The records follow. Copy each one exactly.

--

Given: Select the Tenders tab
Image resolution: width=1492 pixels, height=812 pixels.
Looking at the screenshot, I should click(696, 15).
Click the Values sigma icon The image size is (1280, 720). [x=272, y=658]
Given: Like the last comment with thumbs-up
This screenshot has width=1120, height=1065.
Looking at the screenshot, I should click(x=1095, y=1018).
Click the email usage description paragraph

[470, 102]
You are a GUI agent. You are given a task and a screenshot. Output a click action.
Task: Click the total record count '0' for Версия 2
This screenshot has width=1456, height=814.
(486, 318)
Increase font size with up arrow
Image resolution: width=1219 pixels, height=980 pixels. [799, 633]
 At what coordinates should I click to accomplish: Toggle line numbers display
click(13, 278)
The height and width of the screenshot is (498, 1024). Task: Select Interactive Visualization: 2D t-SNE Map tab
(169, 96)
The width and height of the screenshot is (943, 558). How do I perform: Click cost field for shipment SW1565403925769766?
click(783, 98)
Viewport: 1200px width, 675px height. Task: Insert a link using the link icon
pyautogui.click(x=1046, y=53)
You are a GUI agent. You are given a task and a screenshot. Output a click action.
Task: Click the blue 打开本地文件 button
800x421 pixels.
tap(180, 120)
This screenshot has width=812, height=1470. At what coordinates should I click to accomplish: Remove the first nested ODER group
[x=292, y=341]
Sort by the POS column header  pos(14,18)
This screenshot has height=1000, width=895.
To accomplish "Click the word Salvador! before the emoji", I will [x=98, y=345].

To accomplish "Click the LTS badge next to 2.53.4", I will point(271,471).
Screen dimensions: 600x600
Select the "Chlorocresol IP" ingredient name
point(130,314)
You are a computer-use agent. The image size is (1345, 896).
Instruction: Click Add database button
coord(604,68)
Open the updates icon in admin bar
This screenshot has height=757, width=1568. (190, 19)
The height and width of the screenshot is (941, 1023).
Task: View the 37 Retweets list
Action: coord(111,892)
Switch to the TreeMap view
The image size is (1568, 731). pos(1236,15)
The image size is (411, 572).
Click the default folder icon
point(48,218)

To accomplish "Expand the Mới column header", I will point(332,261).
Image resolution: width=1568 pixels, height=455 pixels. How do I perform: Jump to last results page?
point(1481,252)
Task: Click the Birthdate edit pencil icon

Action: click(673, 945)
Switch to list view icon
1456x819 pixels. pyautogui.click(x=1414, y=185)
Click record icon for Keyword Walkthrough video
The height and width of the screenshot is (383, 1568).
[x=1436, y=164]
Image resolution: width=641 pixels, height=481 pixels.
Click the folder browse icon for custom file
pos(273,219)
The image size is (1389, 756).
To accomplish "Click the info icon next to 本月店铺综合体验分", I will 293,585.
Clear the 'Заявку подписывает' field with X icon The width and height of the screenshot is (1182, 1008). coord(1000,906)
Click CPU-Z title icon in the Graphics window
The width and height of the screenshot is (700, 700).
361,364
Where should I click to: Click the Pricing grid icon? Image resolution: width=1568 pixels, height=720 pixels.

--

* [Response to this task]:
Given: Select the Tenders tab
Image resolution: width=1492 pixels, height=812 pixels.
Looking at the screenshot, I should click(696, 15).
Click the Values sigma icon The image size is (1280, 720). [x=272, y=658]
Given: Like the last comment with thumbs-up
This screenshot has width=1120, height=1065.
Looking at the screenshot, I should click(x=1095, y=1018).
Click the email usage description paragraph

[470, 102]
You are a GUI agent. You are given a task and a screenshot. Output a click action.
Task: Click the total record count '0' for Версия 2
This screenshot has width=1456, height=814.
(486, 318)
Increase font size with up arrow
Image resolution: width=1219 pixels, height=980 pixels. [799, 633]
 At what coordinates should I click to accomplish: Toggle line numbers display
click(13, 278)
The height and width of the screenshot is (498, 1024). Task: Select Interactive Visualization: 2D t-SNE Map tab
(169, 96)
The width and height of the screenshot is (943, 558). How do I perform: Click cost field for shipment SW1565403925769766?
click(783, 98)
Viewport: 1200px width, 675px height. Task: Insert a link using the link icon
pyautogui.click(x=1046, y=53)
You are a GUI agent. You are given a task and a screenshot. Output a click action.
Task: Click the blue 打开本地文件 button
800x421 pixels.
tap(180, 120)
This screenshot has width=812, height=1470. At what coordinates should I click to accomplish: Remove the first nested ODER group
[x=292, y=341]
Sort by the POS column header  pos(14,18)
This screenshot has height=1000, width=895.
To accomplish "Click the word Salvador! before the emoji", I will [x=98, y=345].

To accomplish "Click the LTS badge next to 2.53.4", I will point(271,471).
Screen dimensions: 600x600
Select the "Chlorocresol IP" ingredient name
point(130,314)
You are a computer-use agent. The image size is (1345, 896).
Instruction: Click Add database button
coord(604,68)
Open the updates icon in admin bar
This screenshot has height=757, width=1568. (190, 19)
The height and width of the screenshot is (941, 1023).
Task: View the 37 Retweets list
Action: coord(111,892)
Switch to the TreeMap view
The image size is (1568, 731). pos(1236,15)
The image size is (411, 572).
Click the default folder icon
point(48,218)

To accomplish "Expand the Mới column header", I will point(332,261).
Image resolution: width=1568 pixels, height=455 pixels. How do I perform: Jump to last results page?
point(1481,252)
Task: Click the Birthdate edit pencil icon

Action: click(673, 945)
Switch to list view icon
1456x819 pixels. pyautogui.click(x=1414, y=185)
Click record icon for Keyword Walkthrough video
The height and width of the screenshot is (383, 1568).
[x=1436, y=164]
Image resolution: width=641 pixels, height=481 pixels.
Click the folder browse icon for custom file
pos(273,219)
The image size is (1389, 756).
To accomplish "Click the info icon next to 本月店铺综合体验分", I will 293,585.
Clear the 'Заявку подписывает' field with X icon The width and height of the screenshot is (1182, 1008). coord(1000,906)
Click CPU-Z title icon in the Graphics window
The width and height of the screenshot is (700, 700).
361,364
Where should I click to: Click the Pricing grid icon? Image resolution: width=1568 pixels, height=720 pixels.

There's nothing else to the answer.